An ecological mechanism that I'm not sure the Kippleys mention: prolactin induced complete and total lack of mojo. Short of human parthenogenesis, I don't foresee any more babies until weaning. :(

As a side note, I am so grateful for the wonderful LC that helped us through our problems. When/if #2 becomes a reality I hope things are a bit easier in that department.

Gauntlets said...

:D

I love that movie.

Rebekah said...

Katy, I wish you'd been around to tell me that. I wouldn't have been so tired and he wouldn't have died :D (of course, my husband was also insisting the whole time that I was insane for pestering the poor child constantly).

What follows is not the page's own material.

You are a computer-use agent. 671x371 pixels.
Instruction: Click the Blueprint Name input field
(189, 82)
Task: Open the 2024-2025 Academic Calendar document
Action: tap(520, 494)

Aw, Kelly! :( It's amazing what a difference sleep makes, isn't it? I'm glad your LCs were helpful though. I should also consider the possibility that every single one I dealt with was unusually worthless.

Gauntlets, I knew you'd get it. :D

Erich Heidenreich, DDS said...

Pregnant while nursing? How about the chances of getting pregnant while pregnant!

Can you say "superfetation"?

Gauntlets said...

Ack! Erich, that's just not funny.

OK, maybe it is a little bit funny. :D

Mossback Meadow said...

Goodness - so negative.
I just have to put in a good word for the Kippleys and LLL here.
Maybe I'm just old.

Rebekah said...

Sorry, Mossback. I had some bad run-ins with adherents of both that left me pretty jaded. :P I'm glad they were helpful for you and others.

Anonymous said...

Here is a different perspective - No guarantee that BF is a form of birth control..... just a natural spacer..... no time frame on the spacing. That is God's plan.
I chose breastfeeding because - that is what God designed them for and He made the perfect food for baby. I didn't choose breastfeeding for what I get out of it, ie. weight loss or birth control but because it is the perfect plan from God for mom and baby. Compare it to church - I worship to thank and praise the Lord for what He has done for me- I do not worship for what I can get out of it. What I receive is an added benefit. God gave older women to encourage and help - even in times of breastfeeding - we experienced nursing moms are always glad to offer help and suggestions- the rewards far out weigh the myths.